Available records:
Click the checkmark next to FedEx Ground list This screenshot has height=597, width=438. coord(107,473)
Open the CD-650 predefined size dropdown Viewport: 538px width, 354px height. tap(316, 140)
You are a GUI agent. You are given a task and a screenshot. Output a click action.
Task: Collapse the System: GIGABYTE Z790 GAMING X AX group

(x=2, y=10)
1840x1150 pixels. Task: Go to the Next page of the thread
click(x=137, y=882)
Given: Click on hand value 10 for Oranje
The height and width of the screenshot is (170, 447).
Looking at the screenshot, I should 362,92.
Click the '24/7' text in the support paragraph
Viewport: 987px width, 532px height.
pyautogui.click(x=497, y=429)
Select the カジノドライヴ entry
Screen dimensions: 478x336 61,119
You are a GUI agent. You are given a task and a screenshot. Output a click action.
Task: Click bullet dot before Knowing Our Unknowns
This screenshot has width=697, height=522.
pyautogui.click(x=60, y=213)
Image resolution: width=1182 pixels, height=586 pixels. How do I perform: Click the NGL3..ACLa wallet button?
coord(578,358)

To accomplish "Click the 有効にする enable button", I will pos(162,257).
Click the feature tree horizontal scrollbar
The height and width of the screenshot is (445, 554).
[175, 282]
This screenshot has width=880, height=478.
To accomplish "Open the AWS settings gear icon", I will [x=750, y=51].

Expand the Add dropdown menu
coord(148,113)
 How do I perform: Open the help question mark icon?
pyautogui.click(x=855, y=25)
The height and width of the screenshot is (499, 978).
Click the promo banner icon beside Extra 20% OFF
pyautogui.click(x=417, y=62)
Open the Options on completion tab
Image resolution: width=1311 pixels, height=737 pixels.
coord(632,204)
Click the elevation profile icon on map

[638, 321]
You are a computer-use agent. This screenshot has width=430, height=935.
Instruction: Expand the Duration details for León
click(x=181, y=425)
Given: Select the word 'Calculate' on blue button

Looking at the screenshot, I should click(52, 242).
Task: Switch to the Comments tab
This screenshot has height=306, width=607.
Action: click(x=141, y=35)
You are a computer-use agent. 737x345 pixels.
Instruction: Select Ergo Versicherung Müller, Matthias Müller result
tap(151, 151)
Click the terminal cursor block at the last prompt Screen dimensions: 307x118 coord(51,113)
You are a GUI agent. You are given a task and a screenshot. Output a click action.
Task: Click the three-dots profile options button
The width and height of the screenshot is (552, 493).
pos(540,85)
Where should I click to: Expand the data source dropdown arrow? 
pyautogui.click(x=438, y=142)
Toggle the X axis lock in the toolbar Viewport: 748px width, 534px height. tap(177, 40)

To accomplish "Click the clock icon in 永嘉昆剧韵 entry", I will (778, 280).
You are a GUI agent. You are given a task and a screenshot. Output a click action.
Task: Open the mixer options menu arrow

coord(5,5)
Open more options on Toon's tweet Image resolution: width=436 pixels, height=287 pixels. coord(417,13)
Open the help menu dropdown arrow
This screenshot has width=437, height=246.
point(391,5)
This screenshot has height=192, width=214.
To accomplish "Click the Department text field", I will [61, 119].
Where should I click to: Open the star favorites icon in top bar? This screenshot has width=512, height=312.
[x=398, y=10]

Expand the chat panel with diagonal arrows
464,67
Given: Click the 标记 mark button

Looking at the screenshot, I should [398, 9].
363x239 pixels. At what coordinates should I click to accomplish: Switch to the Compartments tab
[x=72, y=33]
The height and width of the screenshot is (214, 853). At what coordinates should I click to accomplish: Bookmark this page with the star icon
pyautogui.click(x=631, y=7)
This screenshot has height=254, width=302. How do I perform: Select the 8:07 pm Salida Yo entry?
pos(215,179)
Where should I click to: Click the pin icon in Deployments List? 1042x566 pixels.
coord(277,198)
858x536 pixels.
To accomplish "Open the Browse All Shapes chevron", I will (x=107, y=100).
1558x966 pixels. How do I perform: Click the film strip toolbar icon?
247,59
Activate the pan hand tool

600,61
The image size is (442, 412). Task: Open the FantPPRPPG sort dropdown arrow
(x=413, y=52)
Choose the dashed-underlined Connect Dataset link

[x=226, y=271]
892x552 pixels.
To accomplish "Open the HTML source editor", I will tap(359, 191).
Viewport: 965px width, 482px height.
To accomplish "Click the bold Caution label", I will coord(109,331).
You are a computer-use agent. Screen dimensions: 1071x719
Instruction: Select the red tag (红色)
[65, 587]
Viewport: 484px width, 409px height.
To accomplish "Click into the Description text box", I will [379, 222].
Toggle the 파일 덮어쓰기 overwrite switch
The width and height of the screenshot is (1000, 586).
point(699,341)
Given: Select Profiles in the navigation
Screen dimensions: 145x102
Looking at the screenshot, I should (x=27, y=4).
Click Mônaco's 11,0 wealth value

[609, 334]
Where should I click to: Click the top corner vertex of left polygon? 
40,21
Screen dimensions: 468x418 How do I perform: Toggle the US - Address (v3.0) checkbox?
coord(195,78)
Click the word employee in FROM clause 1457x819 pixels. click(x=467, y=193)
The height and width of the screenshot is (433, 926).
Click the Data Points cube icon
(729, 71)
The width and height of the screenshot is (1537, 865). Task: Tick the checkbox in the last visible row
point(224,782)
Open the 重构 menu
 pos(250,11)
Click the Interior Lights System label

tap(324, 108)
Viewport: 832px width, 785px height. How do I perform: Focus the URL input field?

Task directions: Can you rewrite every item above with "GUI agent" changed to "GUI assistant", leaving everything else unchanged?

Task response:
Click the checkmark next to FedEx Ground list This screenshot has height=597, width=438. coord(107,473)
Open the CD-650 predefined size dropdown Viewport: 538px width, 354px height. tap(316, 140)
You are a GUI assistant. You are given a task and a screenshot. Output a click action.
Task: Collapse the System: GIGABYTE Z790 GAMING X AX group

(x=2, y=10)
1840x1150 pixels. Task: Go to the Next page of the thread
click(x=137, y=882)
Given: Click on hand value 10 for Oranje
The height and width of the screenshot is (170, 447).
Looking at the screenshot, I should 362,92.
Click the '24/7' text in the support paragraph
Viewport: 987px width, 532px height.
pyautogui.click(x=497, y=429)
Select the カジノドライヴ entry
Screen dimensions: 478x336 61,119
You are a GUI assistant. You are given a task and a screenshot. Output a click action.
Task: Click bullet dot before Knowing Our Unknowns
This screenshot has width=697, height=522.
pyautogui.click(x=60, y=213)
Image resolution: width=1182 pixels, height=586 pixels. How do I perform: Click the NGL3..ACLa wallet button?
coord(578,358)

To accomplish "Click the 有効にする enable button", I will pos(162,257).
Click the feature tree horizontal scrollbar
The height and width of the screenshot is (445, 554).
[175, 282]
This screenshot has width=880, height=478.
To accomplish "Open the AWS settings gear icon", I will [x=750, y=51].

Expand the Add dropdown menu
coord(148,113)
 How do I perform: Open the help question mark icon?
pyautogui.click(x=855, y=25)
The height and width of the screenshot is (499, 978).
Click the promo banner icon beside Extra 20% OFF
pyautogui.click(x=417, y=62)
Open the Options on completion tab
Image resolution: width=1311 pixels, height=737 pixels.
coord(632,204)
Click the elevation profile icon on map

[638, 321]
You are a computer-use agent. This screenshot has width=430, height=935.
Instruction: Expand the Duration details for León
click(x=181, y=425)
Given: Select the word 'Calculate' on blue button

Looking at the screenshot, I should click(52, 242).
Task: Switch to the Comments tab
This screenshot has height=306, width=607.
Action: click(x=141, y=35)
You are a computer-use agent. 737x345 pixels.
Instruction: Select Ergo Versicherung Müller, Matthias Müller result
tap(151, 151)
Click the terminal cursor block at the last prompt Screen dimensions: 307x118 coord(51,113)
You are a GUI assistant. You are given a task and a screenshot. Output a click action.
Task: Click the three-dots profile options button
The width and height of the screenshot is (552, 493).
pos(540,85)
Where should I click to: Expand the data source dropdown arrow? 
pyautogui.click(x=438, y=142)
Toggle the X axis lock in the toolbar Viewport: 748px width, 534px height. tap(177, 40)

To accomplish "Click the clock icon in 永嘉昆剧韵 entry", I will (778, 280).
You are a GUI assistant. You are given a task and a screenshot. Output a click action.
Task: Open the mixer options menu arrow

coord(5,5)
Open more options on Toon's tweet Image resolution: width=436 pixels, height=287 pixels. coord(417,13)
Open the help menu dropdown arrow
This screenshot has width=437, height=246.
point(391,5)
This screenshot has height=192, width=214.
To accomplish "Click the Department text field", I will [61, 119].
Where should I click to: Open the star favorites icon in top bar? This screenshot has width=512, height=312.
[x=398, y=10]

Expand the chat panel with diagonal arrows
464,67
Given: Click the 标记 mark button

Looking at the screenshot, I should [398, 9].
363x239 pixels. At what coordinates should I click to accomplish: Switch to the Compartments tab
[x=72, y=33]
The height and width of the screenshot is (214, 853). At what coordinates should I click to accomplish: Bookmark this page with the star icon
pyautogui.click(x=631, y=7)
This screenshot has height=254, width=302. How do I perform: Select the 8:07 pm Salida Yo entry?
pos(215,179)
Where should I click to: Click the pin icon in Deployments List? 1042x566 pixels.
coord(277,198)
858x536 pixels.
To accomplish "Open the Browse All Shapes chevron", I will (x=107, y=100).
1558x966 pixels. How do I perform: Click the film strip toolbar icon?
247,59
Activate the pan hand tool

600,61
The image size is (442, 412). Task: Open the FantPPRPPG sort dropdown arrow
(x=413, y=52)
Choose the dashed-underlined Connect Dataset link

[x=226, y=271]
892x552 pixels.
To accomplish "Open the HTML source editor", I will tap(359, 191).
Viewport: 965px width, 482px height.
To accomplish "Click the bold Caution label", I will coord(109,331).
You are a computer-use agent. Screen dimensions: 1071x719
Instruction: Select the red tag (红色)
[65, 587]
Viewport: 484px width, 409px height.
To accomplish "Click into the Description text box", I will [379, 222].
Toggle the 파일 덮어쓰기 overwrite switch
The width and height of the screenshot is (1000, 586).
point(699,341)
Given: Select Profiles in the navigation
Screen dimensions: 145x102
Looking at the screenshot, I should (x=27, y=4).
Click Mônaco's 11,0 wealth value

[609, 334]
Where should I click to: Click the top corner vertex of left polygon? 
40,21
Screen dimensions: 468x418 How do I perform: Toggle the US - Address (v3.0) checkbox?
coord(195,78)
Click the word employee in FROM clause 1457x819 pixels. click(x=467, y=193)
The height and width of the screenshot is (433, 926).
Click the Data Points cube icon
(729, 71)
The width and height of the screenshot is (1537, 865). Task: Tick the checkbox in the last visible row
point(224,782)
Open the 重构 menu
 pos(250,11)
Click the Interior Lights System label

tap(324, 108)
Viewport: 832px width, 785px height. How do I perform: Focus the URL input field?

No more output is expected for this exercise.